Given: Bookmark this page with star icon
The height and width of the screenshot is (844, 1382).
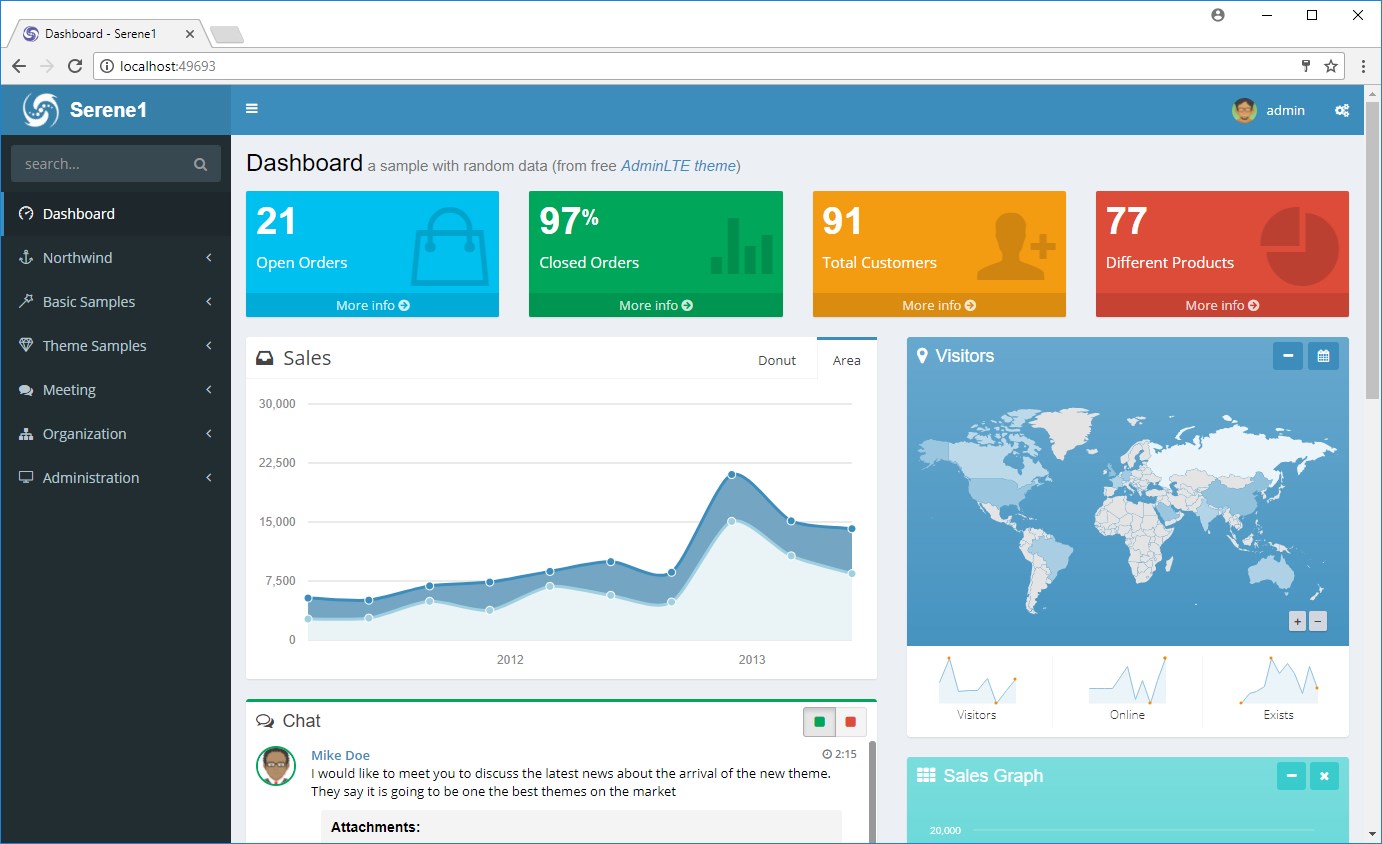Looking at the screenshot, I should tap(1331, 66).
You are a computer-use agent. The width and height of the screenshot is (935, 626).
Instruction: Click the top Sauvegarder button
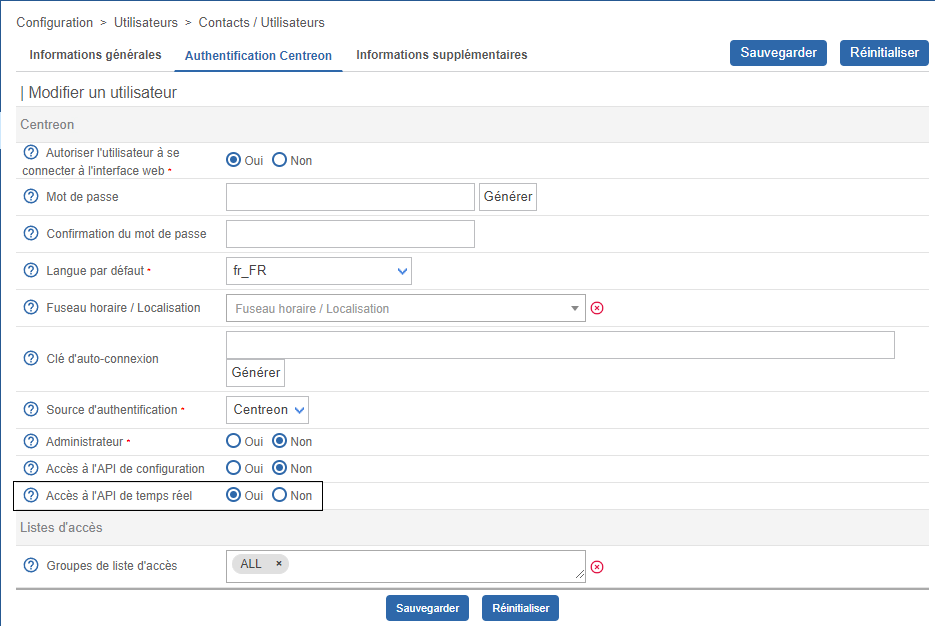pyautogui.click(x=778, y=53)
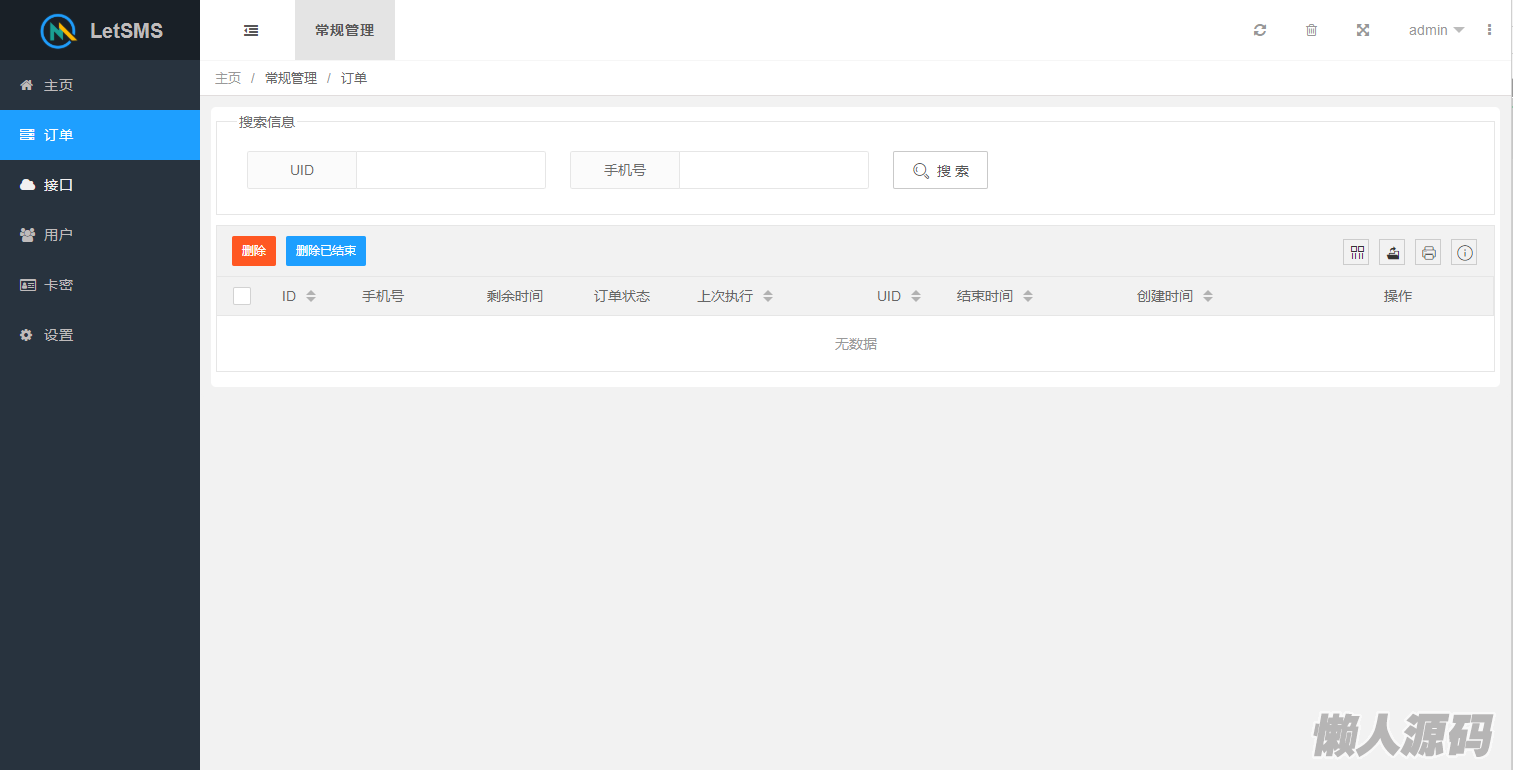Click the blue 删除已结束 button
1513x770 pixels.
[326, 251]
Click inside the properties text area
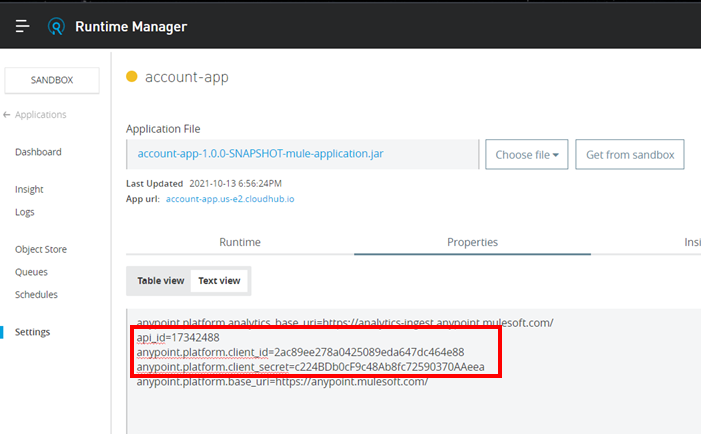Viewport: 701px width, 434px height. (x=400, y=405)
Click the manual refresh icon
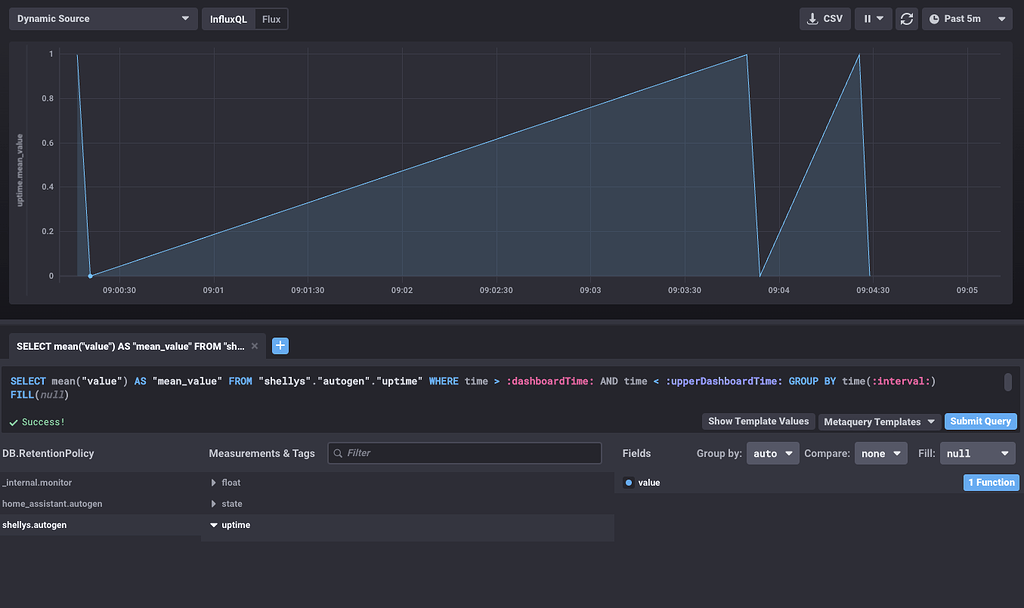1024x608 pixels. point(906,18)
◇ ◇ ◇ ◇
*Task instructions*. Please give a word-for-word transcript of the lines from the one holding "Click inside the properties text area" through the final line of the entries, both ends kept, with no pictures.

*Response area*.
Click inside the properties text area
Viewport: 701px width, 434px height. (x=400, y=405)
Click the manual refresh icon
1024x608 pixels. point(906,18)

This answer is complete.